Jésus fait allusion à sa mystérieuse identité : Je viens d’ailleurs, de Dieu mon Père qui m’a envoyé pour une unique mission : TEMOIGNER DE LA VERITE. Homme misérable devant la force, je manifeste le vrai Dieu. Je ne suis pas que son porte-parole : je suis sa Parole, son sens, sa signification, son amour qui s’incarne dans un homme par amour des hommes. Je suis révélation de Dieu et révélation de l’homme.

Comment participer à ce Royaume ? « Quiconque est DE la Vérité écoute ma voix ». D’où qu’il vienne, quel que soit son passé, tout humain est invité à condition qu’il accepte d’ « originer » son existence à partir de la recherche sincère de la vérité. En étant pauvre de cœur, en refusant de se blinder dans ses certitudes, de se vanter de ses qualités intellectuelles ou morales, en acceptant de se laisser remettre en question, en avouant son inachèvement, ses limites, en se dépouillant de tout orgueil. Ce n’est pas une question de nation, de famille, de culture, de science, de morale.

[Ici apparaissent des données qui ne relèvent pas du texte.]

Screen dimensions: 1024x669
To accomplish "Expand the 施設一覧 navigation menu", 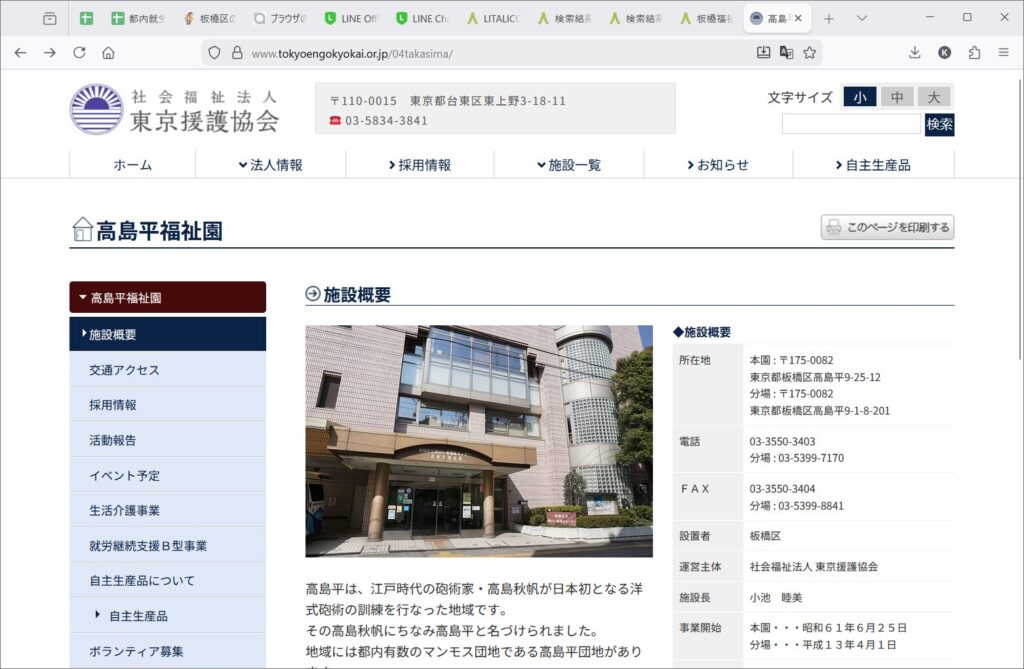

Alors le cœur humain devient capable d’écoute. « Celui-là écoute ma voix » : Jésus devient son Bon Berger et il se met à le suivre. Car la vérité n’est pas paquet de connaissance, évasion mystique, perfection inoxydable, échafaudage philosophique ou théologique. Elle n’est pas découverte de principes mais de Quelqu’un. Elle est dé-routante, cheminement, recherche jamais assouvie. Donc parfois égarement, chute, lassitude. Mais la brebis égarée est toujours cherchée et reconduite à la communion des autres. Car la Vérité du Royaume de Jésus se vit ensemble ; elle se purifie, elle s’affine par les confrontations, elle grandit dans l’amour mutuel et la réconciliation toujours partagée.

L’IMMENSE ERREUR DE PILATE.

Pilate était un homme cultivé : pour devenir gouverneur, représentant de l’Empereur, il avait fait des études, avait cherché à acquérir la sagesse en étudiant Homère, les plus grands philosophes, les diverses religions. Il était parvenu à la conclusion de l’homme intelligent, de l’esprit fort à qui on ne la fait pas. Aussi, excédé par ce minus juif qui lui semble proférer des énormités, il lance: « Qu’est-ce que la vérité ? »….et il sort en tournant le dos à celui-là qui, seul, pouvait lui répondre.

Il va retrouver les délégués, il proclame à nouveau qu’il ne voit aucune raison d’exécuter ce prisonnier, il fait même une tentative pour le libérer à la place de l’autre prisonnier, Barabbas, dangereux émeutier. Alors les soldats jouent une parodie du couronnement en affublant leur prisonnier d’une couronne de ronces et d’un vieux manteau rouge d’officier et en giflant celui qu’ils saluent en ricanant : « Salut roi des Juifs ». Puis on sort Jésus, Pilate l’installe sur le siège où il rendait la justice et s’amuse à lancer à la foule : « Voilà votre roi ». Mais quand on menace de le dénoncer à César et de ruiner sa carrière s’il relâche Jésus, alors il cède et signe l’arrêt de mort de Jésus. Après tout un Juif de plus ou de moins, quelle belle affaire ? Et, avec son petit sourire sceptique, pour montrer son mépris des Juifs, il fait rédiger l’écriteau que l’on fichera en haut de la croix : « Jésus roi des Juifs ».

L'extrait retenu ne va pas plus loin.